Cellular Fatty Acid Toxicity: Extrapolating Yeast Screens into Mammalian Models.

摘要

Fatty acid deposition in non-adipose tissue leads to a cellular dysfunction known as lipotoxicity. Neutral lipid synthesis is known to protect against lipotoxicity but many additional pathways are likely to be integral in this process. In order to identify pathways protective against lipid induced cell death, we performed a genome-wide unsaturated fatty acid (UFA) sensitivity screen in yeast. Of the ∼5,500 gene mutants tested, we identified 156 which resulted in sensitivity to growth on media containing palmitoleate. These genes identified many cellular processes, including vesicular trafficking, lipid metabolism and vacuolar protein sorting. Deletion of three members of the GET complex, a complex essential for tail anchored protein insertion into the ER, caused vulnerability to fatty acids. We went on to assess the role of GET3 in cellular lipid metabolism and found that ablation of GET3 results in a defect in vacuolar hydrolysis and a reduction in lipid droplet number; pathways which we hypothesize to be integrally related. Furthermore, a major goal of this study was to find mammalian genes playing an integral role in pathways of lipoprotection. Of the 156 gene deletions found to confer fatty acid sensitivity in yeast, 68 have been conserved in mammals.
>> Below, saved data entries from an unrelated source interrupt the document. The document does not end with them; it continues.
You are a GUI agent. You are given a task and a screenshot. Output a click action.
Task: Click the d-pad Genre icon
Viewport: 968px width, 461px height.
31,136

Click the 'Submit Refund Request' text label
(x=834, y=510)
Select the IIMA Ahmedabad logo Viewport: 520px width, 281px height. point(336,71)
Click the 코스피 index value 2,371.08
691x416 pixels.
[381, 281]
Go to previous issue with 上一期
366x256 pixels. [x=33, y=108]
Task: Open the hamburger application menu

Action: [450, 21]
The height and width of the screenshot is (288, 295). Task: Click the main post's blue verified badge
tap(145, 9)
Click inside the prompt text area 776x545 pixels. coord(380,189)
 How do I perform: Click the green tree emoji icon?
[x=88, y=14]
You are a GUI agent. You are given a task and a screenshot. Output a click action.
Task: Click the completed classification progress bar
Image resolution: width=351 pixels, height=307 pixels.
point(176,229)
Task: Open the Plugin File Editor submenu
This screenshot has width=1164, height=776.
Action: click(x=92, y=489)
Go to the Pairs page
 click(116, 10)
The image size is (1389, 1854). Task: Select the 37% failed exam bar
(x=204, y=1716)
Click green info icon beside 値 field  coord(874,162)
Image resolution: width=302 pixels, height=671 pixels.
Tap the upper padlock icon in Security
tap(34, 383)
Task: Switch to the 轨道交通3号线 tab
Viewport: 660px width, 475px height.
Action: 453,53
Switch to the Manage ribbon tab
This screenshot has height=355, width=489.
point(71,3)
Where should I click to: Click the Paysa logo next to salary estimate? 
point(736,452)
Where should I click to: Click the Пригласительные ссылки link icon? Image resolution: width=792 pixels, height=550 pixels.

We demonstrate that two of these mammalian orthologs, ARV1and ASNA1, are vulnerable to fatty acid treatment upon knockdown in the MIN6 pancreatic beta-cell line. These mammalian genes, which were identified through the fatty acid sensitivity screen in yeast, are involved in lipid induced cellular dysfunction in pancreatic beta-cells and, in the case of ARV1, hepatocytes. Therefore, these genes likely play a role in the progression of the lipotoxic diseases; type 2 diabetes and nonalcoholic fatty liver disease.